Walking quickly along the lane for a minute or two, he came to a sudden turn and saw that, a short distance ahead, the lane opened into a road. At the same moment there rose among a group of elms on his right the tower of a church; and here the hedgerow gave place to a brick wall, broken by a wicket-gate, through which he looked into a green and pleasant churchyard. The road before him he surmised to be the one that he had left by the stile, and his surmise received most alarming confirmation. For, even at the very moment when he was entering the wicket, two figures walked rapidly across the end of the lane. One of them was a tall, military-looking man who swung along with easy but eno
rmous strides; the other, who kept up with him with difficulty, was a small man in a battered straw hat.

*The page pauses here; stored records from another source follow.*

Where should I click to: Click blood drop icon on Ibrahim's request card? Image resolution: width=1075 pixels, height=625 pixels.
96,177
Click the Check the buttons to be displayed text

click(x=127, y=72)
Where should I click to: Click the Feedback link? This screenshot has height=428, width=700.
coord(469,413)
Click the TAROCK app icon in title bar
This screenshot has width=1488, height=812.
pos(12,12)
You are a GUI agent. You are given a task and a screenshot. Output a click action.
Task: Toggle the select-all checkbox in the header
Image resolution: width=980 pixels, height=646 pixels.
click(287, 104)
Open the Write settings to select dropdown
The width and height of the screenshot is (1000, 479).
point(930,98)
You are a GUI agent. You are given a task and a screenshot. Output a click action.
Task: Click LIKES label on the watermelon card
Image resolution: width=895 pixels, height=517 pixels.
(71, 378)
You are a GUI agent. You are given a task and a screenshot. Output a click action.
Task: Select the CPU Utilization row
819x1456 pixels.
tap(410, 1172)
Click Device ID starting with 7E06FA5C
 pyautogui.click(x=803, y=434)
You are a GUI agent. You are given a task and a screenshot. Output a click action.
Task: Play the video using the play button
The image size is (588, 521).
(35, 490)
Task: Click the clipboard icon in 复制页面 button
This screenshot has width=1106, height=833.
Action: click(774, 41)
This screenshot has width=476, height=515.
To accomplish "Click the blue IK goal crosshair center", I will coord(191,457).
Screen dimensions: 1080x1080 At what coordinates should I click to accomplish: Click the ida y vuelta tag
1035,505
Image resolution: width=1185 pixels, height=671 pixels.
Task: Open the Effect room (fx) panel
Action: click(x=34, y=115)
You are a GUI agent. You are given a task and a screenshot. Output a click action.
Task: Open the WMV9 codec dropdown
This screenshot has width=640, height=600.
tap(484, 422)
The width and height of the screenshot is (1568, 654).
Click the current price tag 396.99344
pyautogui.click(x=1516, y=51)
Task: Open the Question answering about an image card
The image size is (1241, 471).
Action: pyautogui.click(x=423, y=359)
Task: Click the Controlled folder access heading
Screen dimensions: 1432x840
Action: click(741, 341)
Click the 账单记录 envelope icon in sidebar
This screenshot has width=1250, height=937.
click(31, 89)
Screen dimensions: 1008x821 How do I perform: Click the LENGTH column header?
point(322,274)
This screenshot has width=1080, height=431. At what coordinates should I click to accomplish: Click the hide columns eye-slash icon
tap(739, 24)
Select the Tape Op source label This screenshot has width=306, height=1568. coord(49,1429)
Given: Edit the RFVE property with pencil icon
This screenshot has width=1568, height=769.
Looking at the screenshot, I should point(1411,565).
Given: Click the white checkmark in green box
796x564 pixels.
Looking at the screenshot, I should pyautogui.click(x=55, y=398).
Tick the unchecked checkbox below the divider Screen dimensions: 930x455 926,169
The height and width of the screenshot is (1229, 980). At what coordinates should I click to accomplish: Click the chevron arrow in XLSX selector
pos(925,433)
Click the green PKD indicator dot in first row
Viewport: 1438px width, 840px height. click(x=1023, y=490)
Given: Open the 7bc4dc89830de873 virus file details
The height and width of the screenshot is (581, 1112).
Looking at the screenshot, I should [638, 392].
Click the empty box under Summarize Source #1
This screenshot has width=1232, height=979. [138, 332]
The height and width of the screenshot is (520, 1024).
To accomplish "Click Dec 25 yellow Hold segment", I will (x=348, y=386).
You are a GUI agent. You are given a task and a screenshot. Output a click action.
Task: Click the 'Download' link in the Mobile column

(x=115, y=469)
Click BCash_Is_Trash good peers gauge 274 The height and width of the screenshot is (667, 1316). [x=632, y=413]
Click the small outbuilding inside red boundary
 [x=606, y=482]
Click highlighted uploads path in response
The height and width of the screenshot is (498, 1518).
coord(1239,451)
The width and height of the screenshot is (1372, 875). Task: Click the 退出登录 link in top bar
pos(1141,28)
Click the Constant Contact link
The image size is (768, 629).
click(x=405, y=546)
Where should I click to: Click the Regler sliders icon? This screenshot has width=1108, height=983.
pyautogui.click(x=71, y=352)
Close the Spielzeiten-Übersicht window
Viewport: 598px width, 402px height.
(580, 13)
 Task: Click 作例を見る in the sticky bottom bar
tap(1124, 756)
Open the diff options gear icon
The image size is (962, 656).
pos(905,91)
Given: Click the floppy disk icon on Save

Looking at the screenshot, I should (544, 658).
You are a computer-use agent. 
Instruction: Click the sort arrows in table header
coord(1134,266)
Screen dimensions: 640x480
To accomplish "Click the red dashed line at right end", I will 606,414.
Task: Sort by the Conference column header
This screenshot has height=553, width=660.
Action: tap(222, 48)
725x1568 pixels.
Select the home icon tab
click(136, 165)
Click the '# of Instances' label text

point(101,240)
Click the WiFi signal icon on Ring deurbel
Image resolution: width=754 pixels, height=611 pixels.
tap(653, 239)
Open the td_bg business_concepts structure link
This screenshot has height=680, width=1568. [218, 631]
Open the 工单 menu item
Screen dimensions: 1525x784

With a gasp of horror, Pottermack darted in through the wicket and looked round wildly for possible cover. Then he saw that the church door was open, and, impelled, possibly, by some vague idea of sanctuary, bolted in. For a moment he stood at the threshold looking into the peaceful, silent interior, forgetting in his agitation even to take off his hat. There was no one in the church; but immediately confronting the intruder, securely bolted to a stone column, was a small iron-bound chest. On its front were painted the words "Poor Box", and above it, an inscription on a board informed Mr. Pottermack that "The Lord loveth a Cheerful Giver."
Well, He had one that time. No sooner had Mr. Pottermack's eyes lighted on that box than he had whipped out his wallet and extracted the notes. With trembling fingers he folded them up in twos and threes and poked them through the slit; and when the final pair—as if protesting against his extravagant munificence—stuck in the opening and refused to go in, he adroitly persuaded them with a penny, which he pushed through and dropped in by way of an additional thank-offering. As that penny dropped down with a faint, papery rustle, he put away his wallet and drew a deep breath. Mr. Pottermack was his own man again.
Of course, there was the straw-hatted man. But now that those incriminating notes were gone, so great was the revulsion that he could truly say, in the words of the late S. Pepys—or at least in a polite paraphrase of them—that he "valued him not a straw". The entire conditions were changed. But as he turned with a new buoyancy of spirit to leave the church, there came to him a sudden recollection of the red-faced man's skill and ingenuity which caused him to thrust his hands into his pockets. And it was just as well that he did, for he brought up from his left-hand coat pocket a battered silver pencil-holder that was certainly not his and that advertised the identity of its legitimate owner by three initial letters legibly engraved on its flat end.